Applying PCA to Supreme Court votes
(Click image to open app)
This app applies principal component analysis (PCA) to Supreme Court of the United States (SCOTUS) voting data.
The plot on the left shows where each justice falls along the first two principal components (labeled "Dim1" and "Dim2", where "Dim" is short for "dimension"). The plot on the right shows where each case falls along these components. Mouse-hover over a case to see how each justice voted.
The data come from the Washington Law SCOTUS database. I used the "justice centered" data, which shows how each justice voted on each case. The votes are coded as binary; each justice is either in the majority or not in the majority. There are two options for how to handle concurrences. By default, all concurring justices are treated as being in the majority. Optionally, concurring justices can be treated as not in the majority if they express substantial disagreement with the reasoning given in the majority opinion. For more details on how this judgment was made, see the section of the data codebook on "the vote in the case".

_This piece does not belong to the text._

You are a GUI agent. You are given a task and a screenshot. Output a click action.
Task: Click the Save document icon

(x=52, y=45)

There are five "terms" that can be plotted, going back to 2010 after Kagan joined the court. I define each "term" as beginning when a new justice joins the court.
Cases decided by fewer than 9 justices are excluded from this analysis.

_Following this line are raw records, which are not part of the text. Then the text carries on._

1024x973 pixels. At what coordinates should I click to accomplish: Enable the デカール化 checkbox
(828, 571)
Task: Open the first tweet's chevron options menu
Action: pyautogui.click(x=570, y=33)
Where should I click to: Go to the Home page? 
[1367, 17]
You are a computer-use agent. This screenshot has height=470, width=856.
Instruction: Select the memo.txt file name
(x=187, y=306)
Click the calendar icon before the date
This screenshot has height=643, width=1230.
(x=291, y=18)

By default, unanimous cases are included in the analysis. The app gives an option to exclude these. I have no experience in political science, and no well-informed opinion on whether this should be done. I have seen research on SCOTUS voting behavior (and voting behavior in other small organizations) in which unanimous votes are excluded, on the grounds that they do not help distinguish voters or blocks of voters from one another. I am personally hesitant to endorse this, as removing unanimous votes affects the total variance in the 9-dimensional space of justice-centered votes, as well as the percentage of this variance accounted for in the first two principal components. But my hesitancy is not informed by any special knowledge of the field; take it with a grain of salt.
Whether or not unanimous cases are excluded, the first principal component seems to be quantifying something like ideology. It tends to separate justices by the party of the president who appointed them (Democrat or Republican). When unanimous cases are included, the second principal component seems to be quantifying something like "tendency to be in the majority". Unanimous cases end up on one end; cases with fewer justices in the majority end up on the other. Excluding unanimous cases makes interpreting the second PC more difficult, and I do not attempt an interpretation here (see the link at the bottom for someone else's proposed interpretation).
I encourage the user to keep in mind that there is no information about "ideology", nor anything besides individual case votes, being used in this analysis. Interpreting principal components is a subjective endeavor, even when the interpretations seem obvious. We may look at the horizontal axis and see "ideology", but formally it is a linear combination of binary votes across 9 justices, chosen so as to maximize data variance while being orthogonal to the 8 remaining PCs. There is no theory-informed model being fit here, and nothing to tell us the extent to which "noise" (or, if you prefer, "extraneous forces") have influenced the results. Proceed with caution.
My inspiration for creating this app came from this Politico piece, along with many years of listening to the excellent Advisory Opinions podcast.